La arquitectura de distribución también está cambiando, y aquí la referencia a la red de supermercados urbanos en régimen de alquiler de Mercadona resulta especialmente significativa. La inversión de unos 2 millones de euros por unidad, frente a los 20 millones o más de un hipermercado propio, no es solo una cifra: es una declaración de prioridades. Se trata de rapidez, flexibilidad y capacidad de reconfigurar la presencia física ante las demandas del mercado sin cargas contables que inmovilicen la estrategia. En un entorno donde el coste de oportunidad es tan alto como el coste de la deuda, la posibilidad de abrir, cerrar o redimensionar locales con fricción reducida es una ventaja competitiva que vale su peso en oro.
Pero este movimiento no es exclusivo de Mercadona. La dinámica del sector muestra que otros actores están escalando con fuerza. Aldi, por ejemplo, ha incrementado sustancialmente su cuota de MDD en los últimos cinco años. Con nueve de cada diez tickets que incluyen al menos un producto propio y un peso significativo de más de 40 marcas registradas, así como el 72% de las ventas centradas en MDD, la cadena demuestra que la marca propia no está ligada a un formato específico sino a una filosofía de negocio centrada en el valor y la experiencia de compra. NielsenIQ sitúa a Aldi España como uno de los diez minoristas europeos más relevantes en este campo, lo que subraya que la Marca Propia ha dejado de ser una estrategia regional para convertirse en una norma de competitividad continental.
Este giro no es sólo una cuestión de percepción o de moda comercial. Es una cuestión de rendimiento y de resiliencia ante cambios estructurales: inflación, cambios en los hábitos de consumo, y una creciente demanda de transparencia y trazabilidad. En este contexto, la pregunta que emerge no es si la marca blanca continuará creciendo, sino si los fabricantes tradicionales serán capaces de reinventarse a tiempo para no perder protagonismo frente a un modelo que, al fin y al cabo, premia la calidad percibida y la consistencia en la entrega de valor.

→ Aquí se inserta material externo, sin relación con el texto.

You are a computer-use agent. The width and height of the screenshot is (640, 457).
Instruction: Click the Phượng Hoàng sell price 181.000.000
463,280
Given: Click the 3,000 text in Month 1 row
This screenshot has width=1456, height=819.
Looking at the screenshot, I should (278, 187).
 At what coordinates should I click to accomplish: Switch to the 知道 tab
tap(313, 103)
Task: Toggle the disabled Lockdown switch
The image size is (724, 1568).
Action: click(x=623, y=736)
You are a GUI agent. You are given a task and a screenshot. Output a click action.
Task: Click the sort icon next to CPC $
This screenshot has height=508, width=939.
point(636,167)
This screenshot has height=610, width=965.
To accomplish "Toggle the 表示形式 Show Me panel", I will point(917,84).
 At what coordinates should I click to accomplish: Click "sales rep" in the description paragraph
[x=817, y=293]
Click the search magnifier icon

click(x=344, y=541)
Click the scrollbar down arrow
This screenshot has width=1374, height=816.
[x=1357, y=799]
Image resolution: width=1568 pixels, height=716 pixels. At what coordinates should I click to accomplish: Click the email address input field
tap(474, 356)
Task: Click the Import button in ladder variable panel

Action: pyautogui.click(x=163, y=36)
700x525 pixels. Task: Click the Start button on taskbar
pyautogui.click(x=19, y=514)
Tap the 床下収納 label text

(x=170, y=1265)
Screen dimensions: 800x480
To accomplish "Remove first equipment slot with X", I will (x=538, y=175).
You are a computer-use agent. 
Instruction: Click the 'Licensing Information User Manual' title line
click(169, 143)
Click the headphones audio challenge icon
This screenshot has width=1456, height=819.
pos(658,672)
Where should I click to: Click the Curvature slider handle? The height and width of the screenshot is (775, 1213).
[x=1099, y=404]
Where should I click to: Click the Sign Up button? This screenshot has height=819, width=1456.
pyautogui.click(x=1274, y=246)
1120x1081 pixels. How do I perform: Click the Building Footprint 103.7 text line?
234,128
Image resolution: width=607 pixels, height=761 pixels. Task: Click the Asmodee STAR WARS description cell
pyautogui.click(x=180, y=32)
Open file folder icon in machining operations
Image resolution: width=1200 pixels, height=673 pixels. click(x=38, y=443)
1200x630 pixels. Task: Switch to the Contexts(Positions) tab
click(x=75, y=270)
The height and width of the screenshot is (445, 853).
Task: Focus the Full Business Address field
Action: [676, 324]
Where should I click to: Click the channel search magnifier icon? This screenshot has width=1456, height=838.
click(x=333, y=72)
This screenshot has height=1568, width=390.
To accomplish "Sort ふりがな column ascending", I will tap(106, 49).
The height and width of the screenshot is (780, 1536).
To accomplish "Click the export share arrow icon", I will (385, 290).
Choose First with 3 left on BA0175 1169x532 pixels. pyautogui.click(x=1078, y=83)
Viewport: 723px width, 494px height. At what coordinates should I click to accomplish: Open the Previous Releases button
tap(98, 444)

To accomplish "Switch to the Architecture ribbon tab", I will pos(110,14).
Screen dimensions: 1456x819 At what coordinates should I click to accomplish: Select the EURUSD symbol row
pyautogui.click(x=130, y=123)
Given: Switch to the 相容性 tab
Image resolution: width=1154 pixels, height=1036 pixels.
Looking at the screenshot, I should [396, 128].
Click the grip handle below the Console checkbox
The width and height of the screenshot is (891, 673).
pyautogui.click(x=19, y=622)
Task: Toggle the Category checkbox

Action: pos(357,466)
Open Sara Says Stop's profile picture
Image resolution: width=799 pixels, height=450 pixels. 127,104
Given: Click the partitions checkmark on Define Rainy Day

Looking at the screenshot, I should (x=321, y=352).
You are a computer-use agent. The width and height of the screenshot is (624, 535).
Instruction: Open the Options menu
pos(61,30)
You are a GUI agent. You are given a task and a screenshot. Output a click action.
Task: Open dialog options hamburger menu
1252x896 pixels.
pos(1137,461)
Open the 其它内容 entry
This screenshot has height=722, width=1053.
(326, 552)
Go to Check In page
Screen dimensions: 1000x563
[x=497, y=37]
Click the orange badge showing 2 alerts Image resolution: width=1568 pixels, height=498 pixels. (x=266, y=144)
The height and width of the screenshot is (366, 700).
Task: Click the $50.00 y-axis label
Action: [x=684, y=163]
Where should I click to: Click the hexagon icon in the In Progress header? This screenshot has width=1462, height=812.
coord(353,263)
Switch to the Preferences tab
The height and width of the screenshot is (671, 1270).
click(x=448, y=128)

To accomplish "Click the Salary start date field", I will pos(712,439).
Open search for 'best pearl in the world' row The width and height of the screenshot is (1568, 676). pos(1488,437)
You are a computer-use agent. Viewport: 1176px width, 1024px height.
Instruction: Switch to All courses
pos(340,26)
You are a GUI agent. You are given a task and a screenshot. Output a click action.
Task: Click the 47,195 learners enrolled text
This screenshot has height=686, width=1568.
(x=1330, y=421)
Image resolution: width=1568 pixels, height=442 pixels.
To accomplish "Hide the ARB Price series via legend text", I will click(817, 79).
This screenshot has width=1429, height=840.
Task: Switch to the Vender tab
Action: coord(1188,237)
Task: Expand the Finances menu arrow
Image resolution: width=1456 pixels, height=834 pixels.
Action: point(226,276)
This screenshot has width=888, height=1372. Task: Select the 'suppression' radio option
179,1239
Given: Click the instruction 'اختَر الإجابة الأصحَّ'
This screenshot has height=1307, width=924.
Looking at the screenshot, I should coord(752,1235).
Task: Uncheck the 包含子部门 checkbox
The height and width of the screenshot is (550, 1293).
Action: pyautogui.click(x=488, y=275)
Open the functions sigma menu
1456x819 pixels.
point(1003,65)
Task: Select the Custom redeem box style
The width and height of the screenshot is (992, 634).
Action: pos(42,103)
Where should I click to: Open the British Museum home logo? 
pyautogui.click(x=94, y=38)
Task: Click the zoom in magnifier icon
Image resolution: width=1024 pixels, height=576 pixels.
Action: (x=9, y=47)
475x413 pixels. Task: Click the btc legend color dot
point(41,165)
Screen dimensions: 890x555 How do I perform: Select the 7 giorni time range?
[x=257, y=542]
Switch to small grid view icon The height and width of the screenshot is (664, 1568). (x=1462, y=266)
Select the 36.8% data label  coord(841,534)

La conversación sobre la marca propia también plantea interrogantes sobre la cooperación en el ecosistema. ¿Qué alianzas o formatos de colaboración podrían reescribir las reglas del juego sin sacrificar la integridad de cada actor? ¿Cómo pueden los fabricantes y distribuidores aprovechar el impulso de la MDD sin mitigar su capacidad innovadora o poner en riesgo la calidad de las experiencias de consumo? Estas son preguntas abiertas que requieren respuestas coordinadas entre fuerzas de mercado, reguladores y, sobre todo, las propias empresas, que deben abandonar el mito de la marca como puro separador entre categorías y abrazar la marca como una plataforma de experiencia y confianza.
La marca blanca ya no es blanca: es color, textura, identidad y, sobre todo, una promesa que se sostiene en el tiempo. Tiene identidad porque cada producto de una MDD busca, y a menudo consigue, reflejar una propuesta de valor coherente con la marca que lo respalda. Tiene reputación porque la lealtad ya no depende de anuncios puntuales, sino de la consistencia de cada compra: saber qué se obtiene, cuánto cuesta y cuánto dura esa satisfacción. Tiene escala porque, más allá de la cantidad de SKUs, la posibilidad de reformular, ajustar y escalar respuestas a partir de datos reales convierte a la MDD en una plataforma de productividad que se puede adaptar a distintas geografías, demografías y canales.
En suma, estamos ante un punto de inflexión: la guerra de marcas ya no es una contienda entre grandes anunciantes y consumidores distraídos, sino una reconfiguración del equilibrio entre calidad, precio y servicio. Y en este nuevo equilibrio, la marca propia no es un “plan B”; es el estándar que exige lealtad, sostenibilidad y crecimiento. Para fabricantes y retailers, la tarea es doble: aprender a medir con rigor el rendimiento de cada producto y, sobre todo, entender que la relación con el cliente debe sustentarse en la confianza que nace de resultados palpables, no de promesas que se quedan en la teoría.
Las preguntas que quedan en el aire no deben asumirse como resignación, sino como invitación a la acción:
- ¿Estamos realmente preparados para competir en un entorno donde la marca propia es la norma y no la excepción?
- ¿Qué alianzas estratégicas deben forjarse para acelerar la innovación sin perder el foco en la calidad y la experiencia del consumidor?
- ¿Qué marcos de transparencia y trazabilidad deben instaurarse para que la confianza no sea una promesa, sino una práctica diaria?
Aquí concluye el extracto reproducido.